O artigo termina anunciando a necessidade imperiosa de Portugal ter estudos superiores de Sociologia da Educação numa Faculdade de Sociologia.
Em 1978, fazendo jus ao desejo latente, em Coimbra, nascia o CES do professor Boaventura, recém saído de Barcouço e da sua experiência social de avant-garde.
Havia já um ninho cheinho destes ovos de serpente que originaram depois, nos anos futuros, a cultura réptil na Educação e o seu nome era ISCTE, criado no tempo de Marcello Caetano para entreter o que Vasco Pulido Valente mencionava em Fevereiro de 1974 na revista Cinéfilo:
Foi esta gente saída destes viveiros que criou a verdadeira "geração mais bem preparada de sempre" em Portugal.
A revista Newsweek desta semana tem uma capa sobre os campeões do ensino público no mundo e parece-me que não há por lá sociologia da educação...
Como isso?! Mandem já o professor Boaventura ensinar os ignorantes!
Jinjing Liu, a 15-year-old ninth-grader at Meilong
Intermediate in central Shanghai—and part of the best education system
in the world’s most populous country—is ticking off her normal class
schedule: “Physics, chemistry, math, Chinese, English, Chinese
literature, geography…the usual stuff,” she says in impeccable English.
That’s not Jinjing’s school day schedule; that’s her workload each and every Sunday.

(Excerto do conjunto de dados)
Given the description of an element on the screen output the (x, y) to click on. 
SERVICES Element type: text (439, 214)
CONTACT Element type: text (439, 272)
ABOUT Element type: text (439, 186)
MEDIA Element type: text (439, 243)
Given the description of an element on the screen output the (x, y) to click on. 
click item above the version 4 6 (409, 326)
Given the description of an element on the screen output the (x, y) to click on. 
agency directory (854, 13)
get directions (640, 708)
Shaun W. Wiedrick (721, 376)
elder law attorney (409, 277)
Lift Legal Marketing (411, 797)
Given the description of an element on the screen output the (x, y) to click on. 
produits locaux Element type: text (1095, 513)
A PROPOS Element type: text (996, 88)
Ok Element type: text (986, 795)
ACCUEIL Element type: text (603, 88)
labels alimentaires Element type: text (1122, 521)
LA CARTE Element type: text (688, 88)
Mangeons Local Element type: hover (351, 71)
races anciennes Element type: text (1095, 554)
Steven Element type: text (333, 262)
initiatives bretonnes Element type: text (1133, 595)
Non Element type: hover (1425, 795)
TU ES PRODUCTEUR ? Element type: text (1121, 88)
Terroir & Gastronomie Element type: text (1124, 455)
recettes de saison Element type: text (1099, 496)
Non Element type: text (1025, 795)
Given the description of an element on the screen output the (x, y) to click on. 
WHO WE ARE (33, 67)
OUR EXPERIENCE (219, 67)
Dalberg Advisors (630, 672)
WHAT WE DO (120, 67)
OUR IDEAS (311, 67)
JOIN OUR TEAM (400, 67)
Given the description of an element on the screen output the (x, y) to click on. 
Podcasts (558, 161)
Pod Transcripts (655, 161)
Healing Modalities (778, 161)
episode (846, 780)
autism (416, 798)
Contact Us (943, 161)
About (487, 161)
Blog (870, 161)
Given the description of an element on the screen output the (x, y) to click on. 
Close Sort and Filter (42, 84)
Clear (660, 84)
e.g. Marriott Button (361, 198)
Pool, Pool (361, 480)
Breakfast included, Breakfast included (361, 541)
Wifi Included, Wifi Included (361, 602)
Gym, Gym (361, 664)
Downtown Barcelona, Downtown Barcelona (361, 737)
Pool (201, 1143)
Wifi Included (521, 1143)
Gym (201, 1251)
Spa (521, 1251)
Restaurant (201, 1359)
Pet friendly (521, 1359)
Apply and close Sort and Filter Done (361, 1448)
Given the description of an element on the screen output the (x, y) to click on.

(INSTRUÇÕES DAS TAREFAS):
**a)** Transcreva, por favor, o trecho do texto selecionado entre "Jinjing Liu, a" e "in impeccable English.", inclusive.
**b)** Responda com base no texto selecionado:
(i) Em que ano nasceu o CES em Coimbra?
(ii) Que revista traz esta semana uma capa sobre os campeões do ensino público no mundo?
(iii) Que idade tem Jinjing Liu?

(RESULTADOS POR ORDEM):
**a)**
Jinjing Liu, a 15-year-old ninth-grader at Meilong
Intermediate in central Shanghai—and part of the best education system
in the world’s most populous country—is ticking off her normal class
schedule: “Physics, chemistry, math, Chinese, English, Chinese
literature, geography…the usual stuff,” she says in impeccable English.

**b)**
(i) Em 1978.
(ii) A revista Newsweek.
(iii) 15 anos.